Dolak explains that there are so many moving parts in the dental office that very good systems need to be in place to keep the office running smoothly. Often times those systems are either not in place or they are not adhered to by the team. And often people will try to avoid dealing with a problem with the hope that it will just go away. It won’t.

“Conflict management styles that are either aggressive, or avoidant, are ineffective,” Dolak says.

RECOGNIZE THE CAUSES

It’s very common for conflict to be present at different levels in a dental office. Staff is working closely, working on a tight schedule, and dealing with patients who are afraid or in pain — or just don’t want to be there. Team members are expected to be “on” all the time. Throw into the mix a perceived hierarchy in the office, and it’s a recipe for conflict.

For example, Dolak points to conflict between the back and front offices, in which the front office is packing too many patients into the schedule and assistants can’t keep up. Or the assistant versus the dental hygienist conflict, in which hygienists see themselves as producers and don’t want to engage in tasks to keep the office running. Assistants then become resentful. There are also overbearing office managers who micromanage and push for more production.

Dentists, Dolak says, didn’t go to school to be facilitators of human relationships, and generally just want all the problems to go away.

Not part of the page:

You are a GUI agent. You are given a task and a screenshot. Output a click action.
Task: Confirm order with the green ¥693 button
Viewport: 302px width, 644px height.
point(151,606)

“These are simple but common scenarios in the dental office,” Dolak says. “What causes them to be a problem is most times these issues are ignored and not dealt with properly.

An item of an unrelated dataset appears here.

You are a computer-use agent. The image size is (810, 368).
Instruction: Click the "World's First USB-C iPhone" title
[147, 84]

Poor communication, and hurtful communication mostly is the cause.”

Why doesn’t staff deal with problems head on and handle them face-to-face?

“Why would they want to when they have an attitude of I am right and they are wrong?” Dolak points out. “The parties each become entrenched in their position.”

THE FINANCIAL IMPACT

Dolak says that if left unresolved, dental office conflict can have a significant negative impact on practice revenue. For example, a dentist has two employees whom he or she is paying $20 per hour for a 36-hour work week. That’s $720 per week, or $37000 per year. Over the last month, they have been bickering over petty stuff. The dentist ignores it. It’s barely on his radar. Very easily the two employees spend about a couple hours per week of time gossiping and stirring the pot.

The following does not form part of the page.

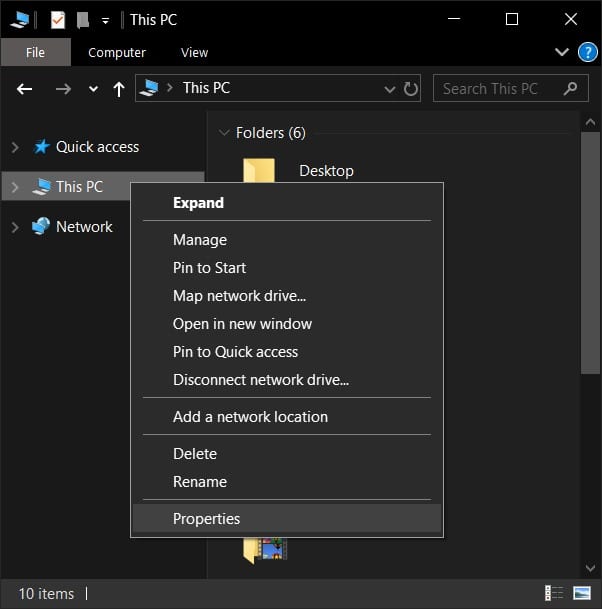Click Pin to Quick access option
The width and height of the screenshot is (602, 609).
point(235,352)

“Tensions will escalate and it spreads through the office,” Dolak says. “It becomes a toxic work environment. The dentist paid them but they were not working and producing.”

And patients definitely feel and are aware of the conflict. They will often leave a practice and no one ever knows why. But they’ll talk to their friends about the office, and that affects referrals and new patients who might have considered coming to that practice. Perhaps most importantly, Dolak says, is that the direct cost of this office drama is not obvious to dentists.

“CPP Inc., of the Myers-Briggs Assessment and the Thomas-Kilmann Conflict Mode Instrument, commissioned a study on workplace conflict, finding that in 2008, U.S. employees spent 2.8 hours per week dealing with conflict,” Dolak says. “This amounts to approximately $359 billion in paid hours (based on average hourly earnings of $17.95), or the equivalent of 385 million working days.”

FIXING THE PROBLEM

Dolak says that, fundamentally, businesses are built on relationships. In a healthy workplace, service and profit flow smoothly through open communication. As staff communication and relationships remain open, patients receive good treatment, and the business is profitable. As relationships among staff deteriorate, service erodes as well. As such, there is a direct link between the quality of the relationships in any business and the quality of service, production and profit.

“When we are in conflict, we say things we do not mean and we mean things we do not say,” Dolak says. “Rarely do we communicate at a deep level to truly express what we are thinking and feeling. Learn how. Spend money and time teaching communication skills. Make it a safe place to express differences of opinions and train to do it respectfully.”